_Material for the task_:
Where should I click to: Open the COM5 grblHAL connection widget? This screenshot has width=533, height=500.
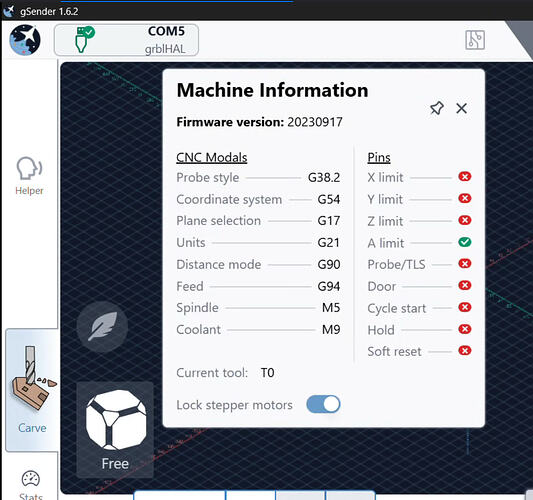126,40
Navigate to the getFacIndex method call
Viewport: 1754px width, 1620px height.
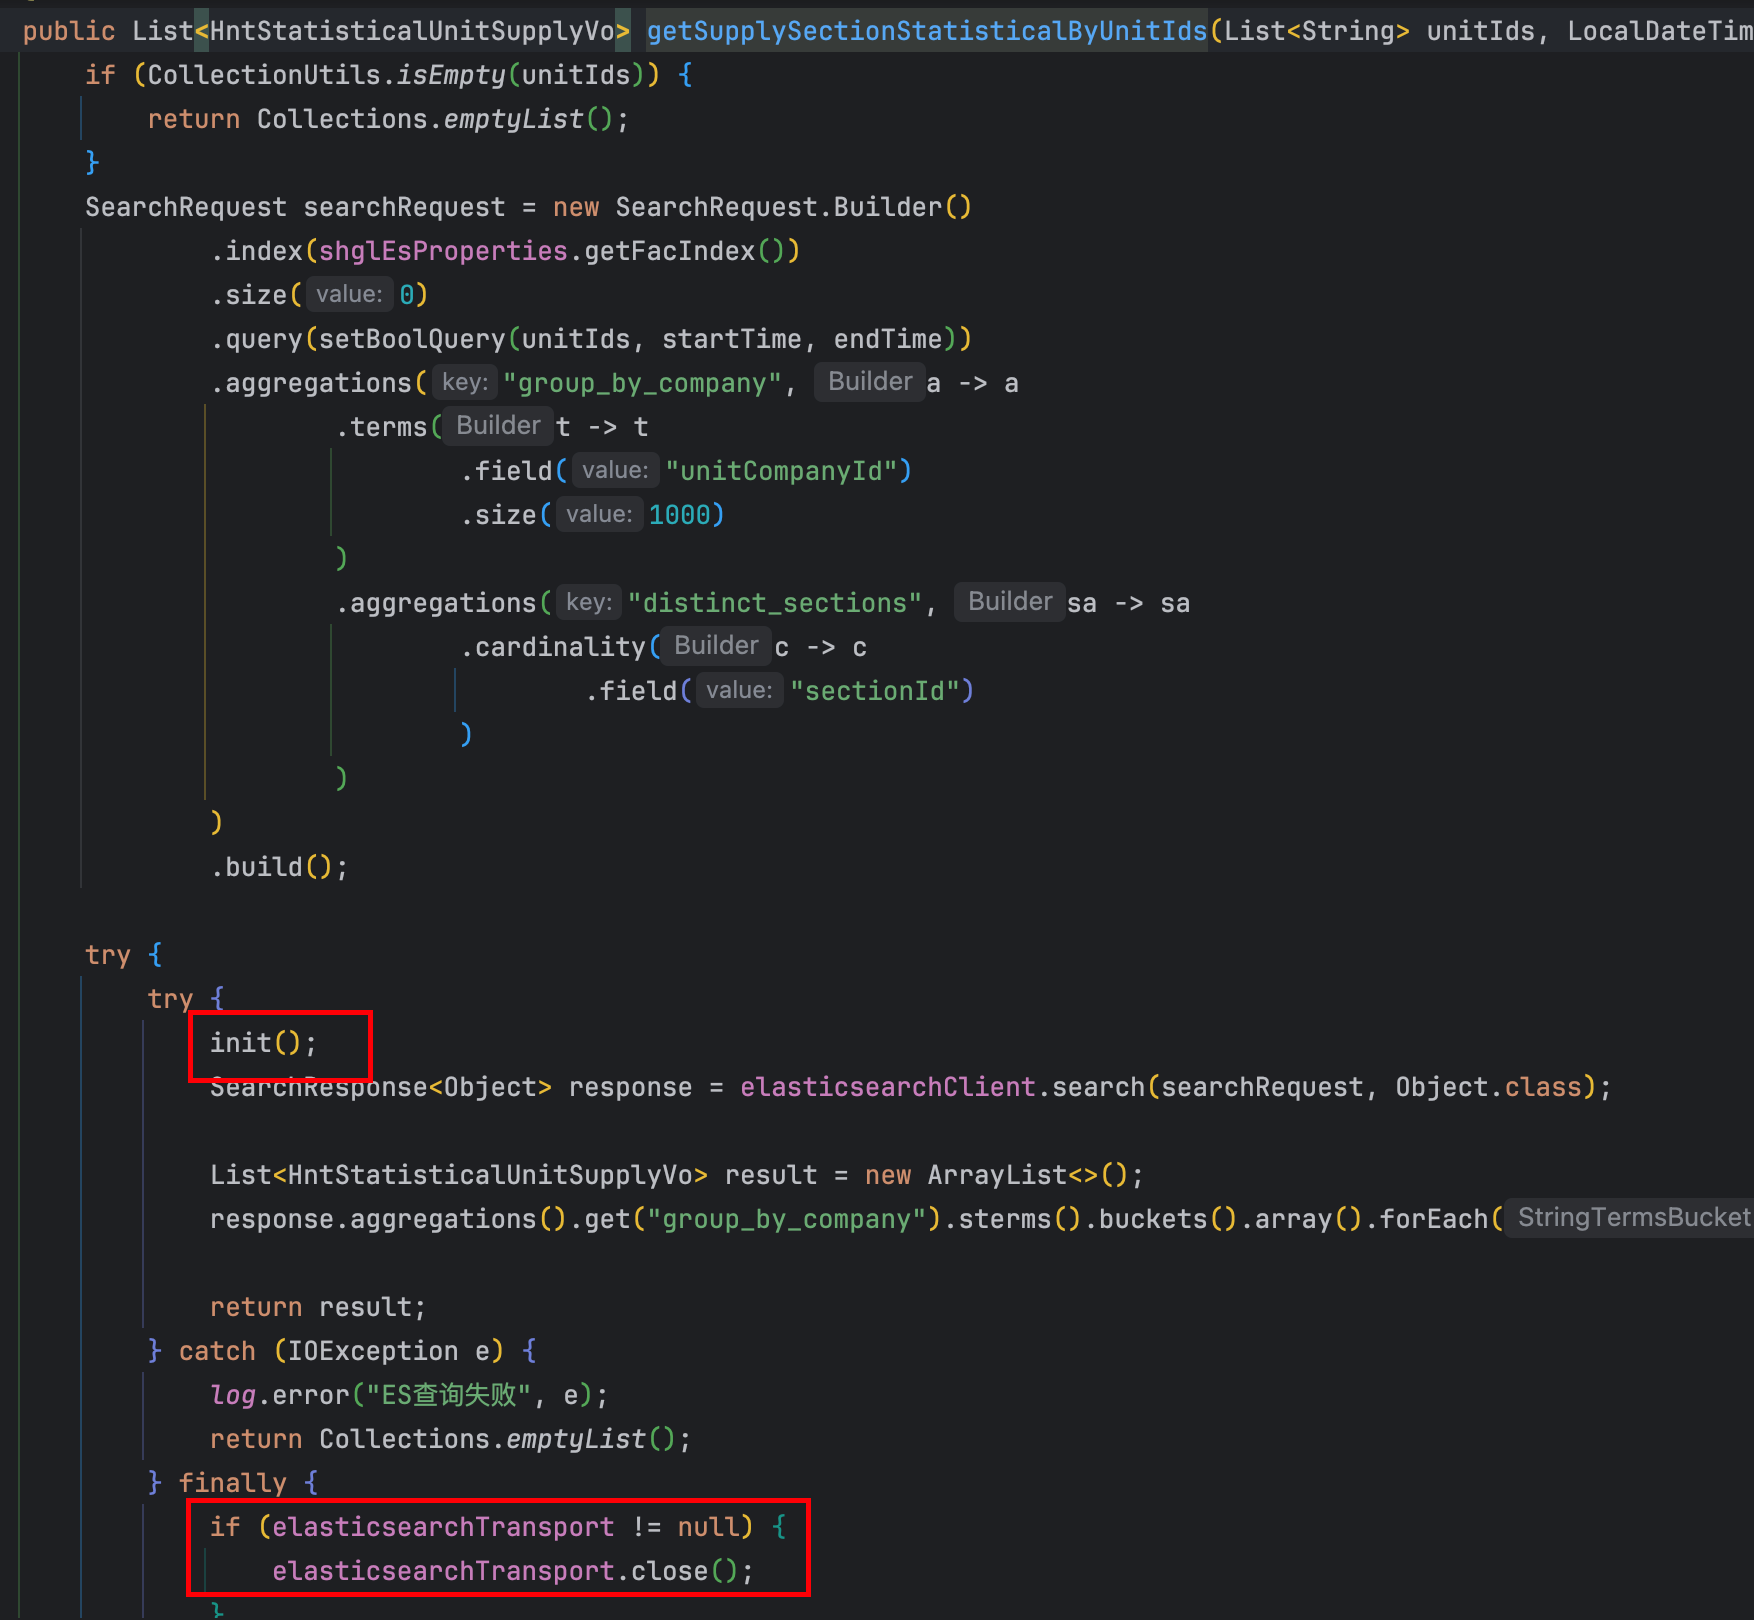[x=669, y=251]
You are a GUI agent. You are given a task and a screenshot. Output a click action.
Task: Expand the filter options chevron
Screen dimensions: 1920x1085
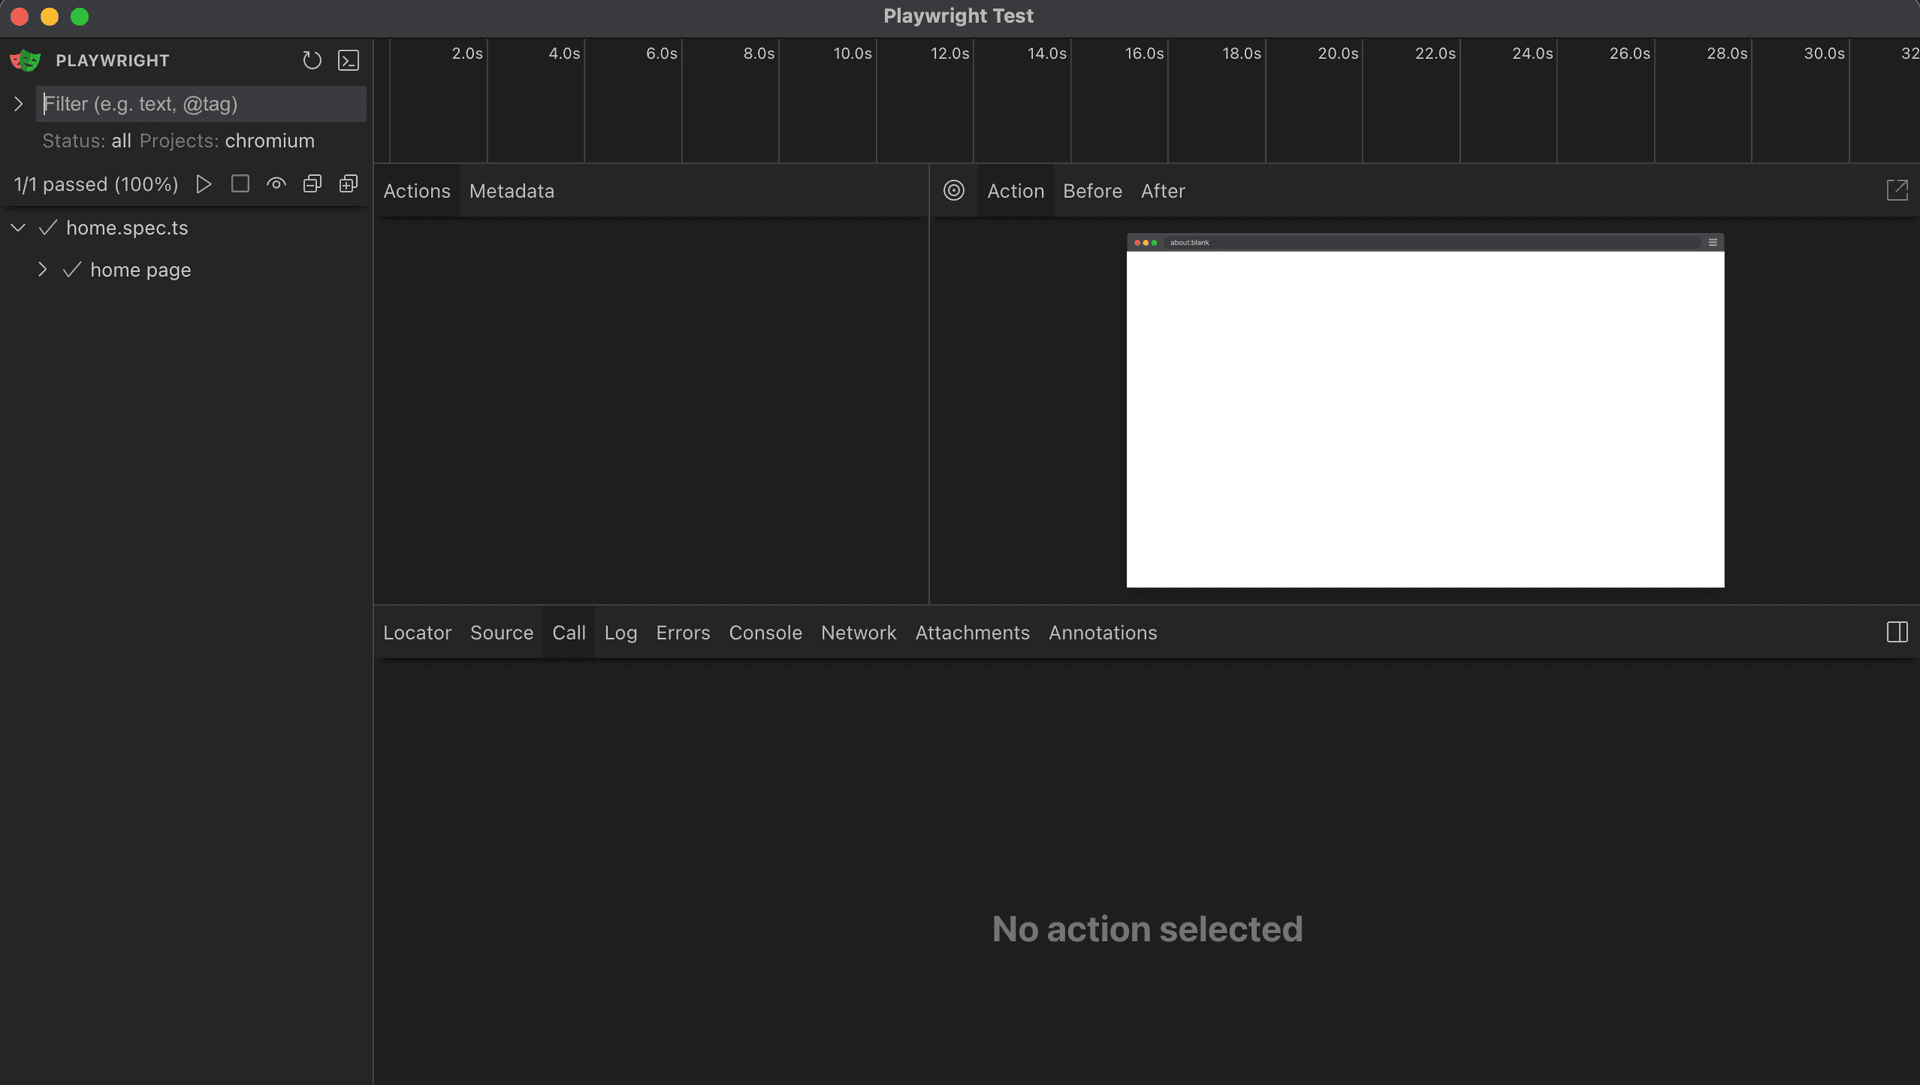[18, 104]
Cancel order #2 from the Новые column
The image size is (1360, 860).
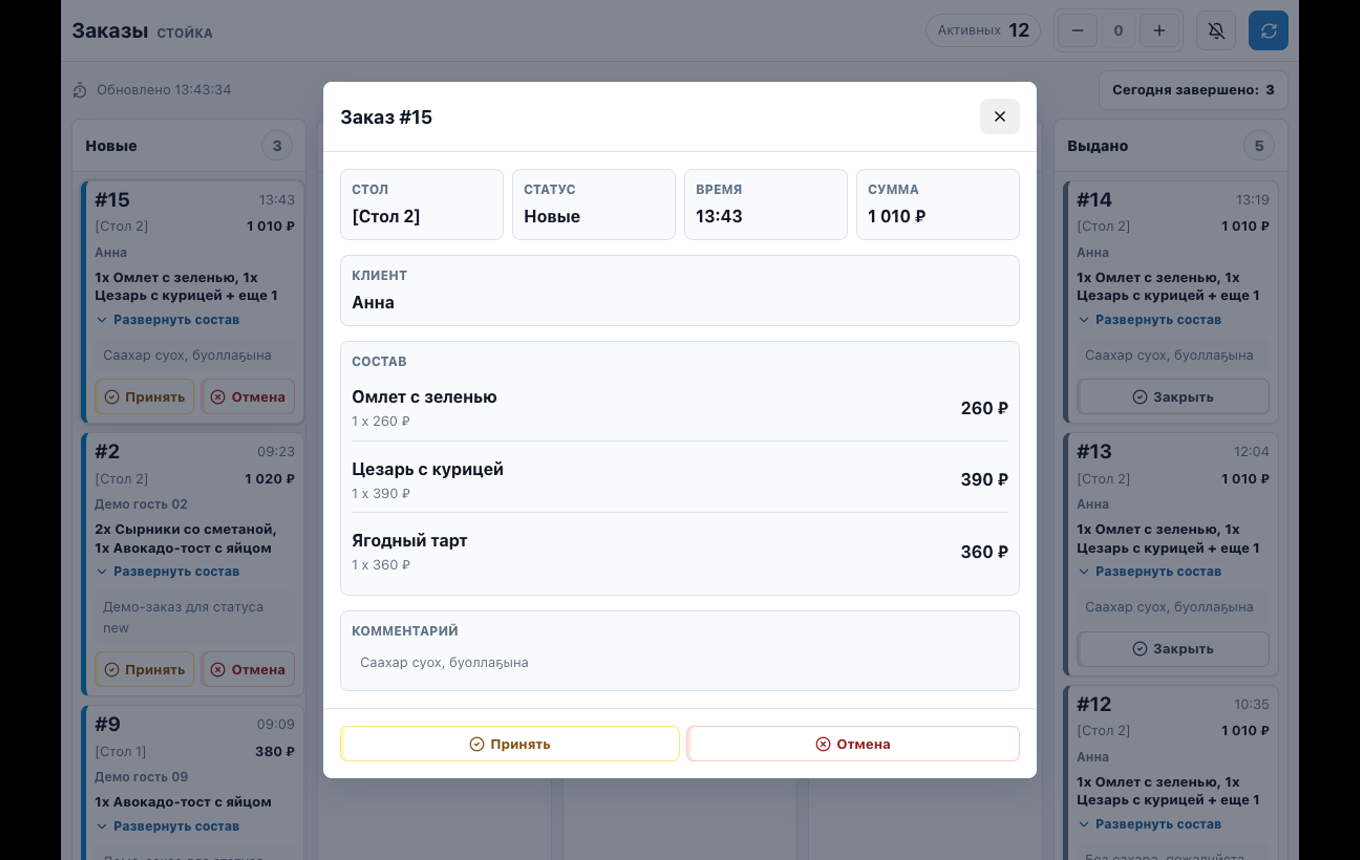point(248,670)
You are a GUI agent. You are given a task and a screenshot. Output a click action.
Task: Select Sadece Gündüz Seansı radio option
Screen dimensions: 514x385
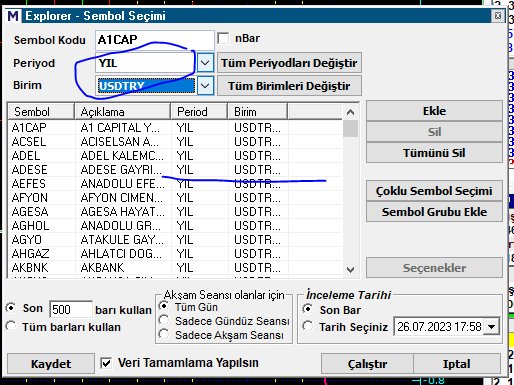click(x=164, y=320)
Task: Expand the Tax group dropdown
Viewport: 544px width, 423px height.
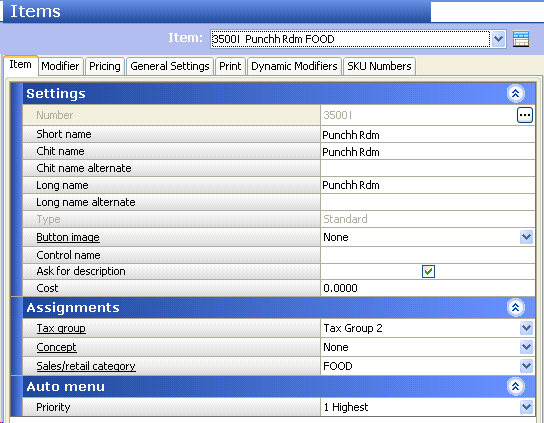Action: click(526, 328)
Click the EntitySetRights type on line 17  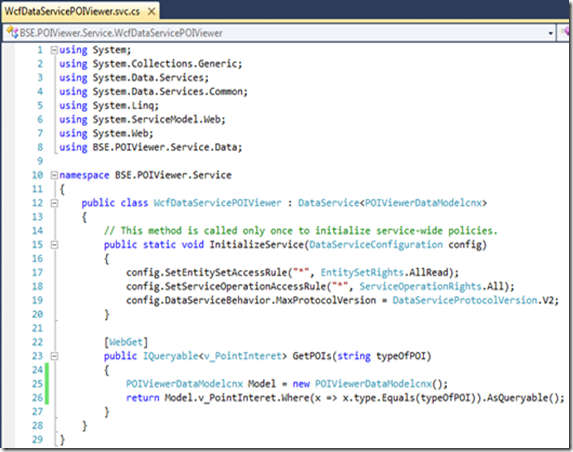pyautogui.click(x=362, y=273)
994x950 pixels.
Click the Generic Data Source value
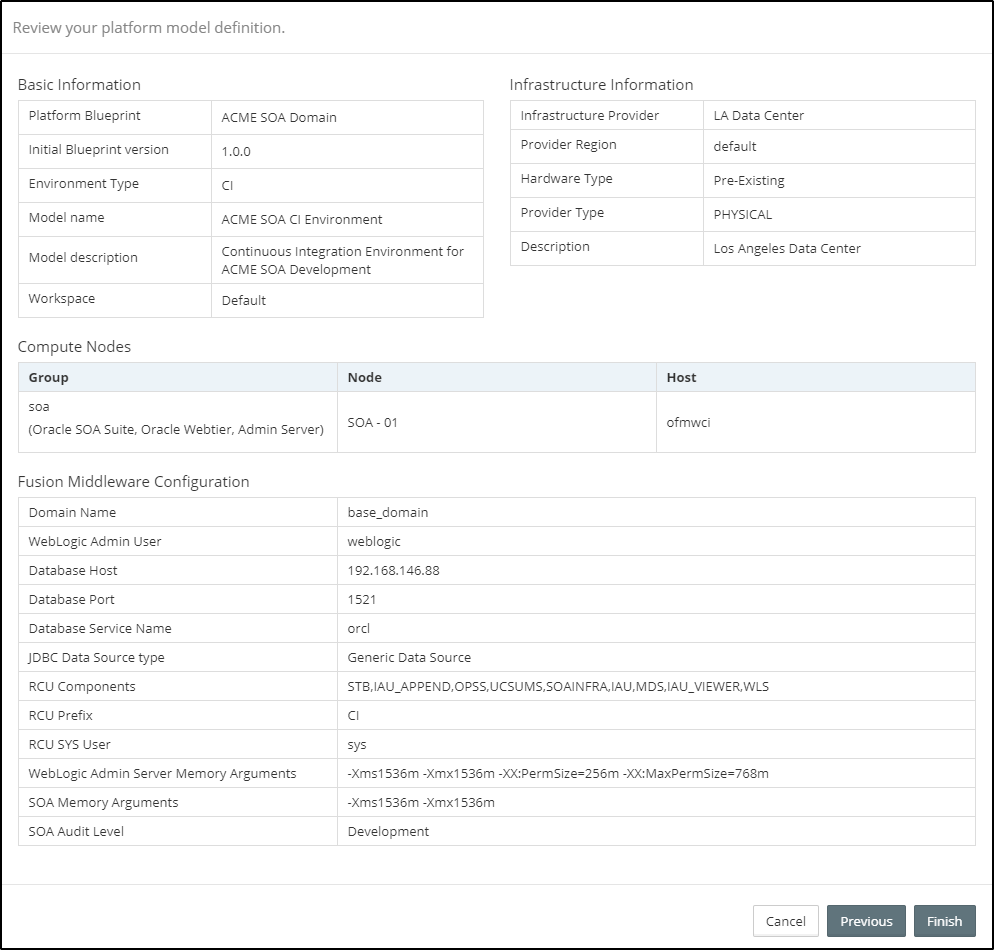pyautogui.click(x=409, y=657)
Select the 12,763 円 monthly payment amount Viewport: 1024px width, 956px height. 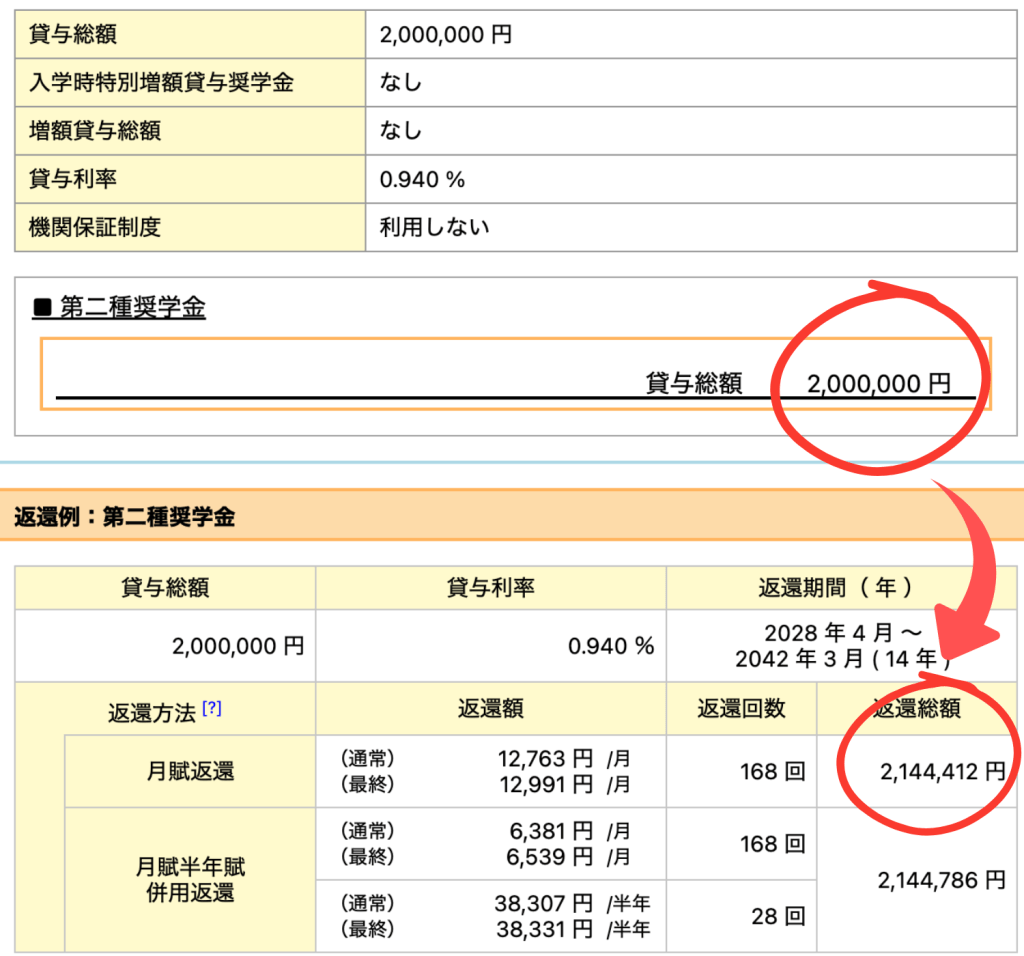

_Work request_: Starting with the line containing "Click the Generic Data Source value" and ending with the last line of the records above, write out each line exactly; no pictures.

_Output for this task_:
Click the Generic Data Source value
pyautogui.click(x=409, y=657)
Select the 12,763 円 monthly payment amount Viewport: 1024px width, 956px height. 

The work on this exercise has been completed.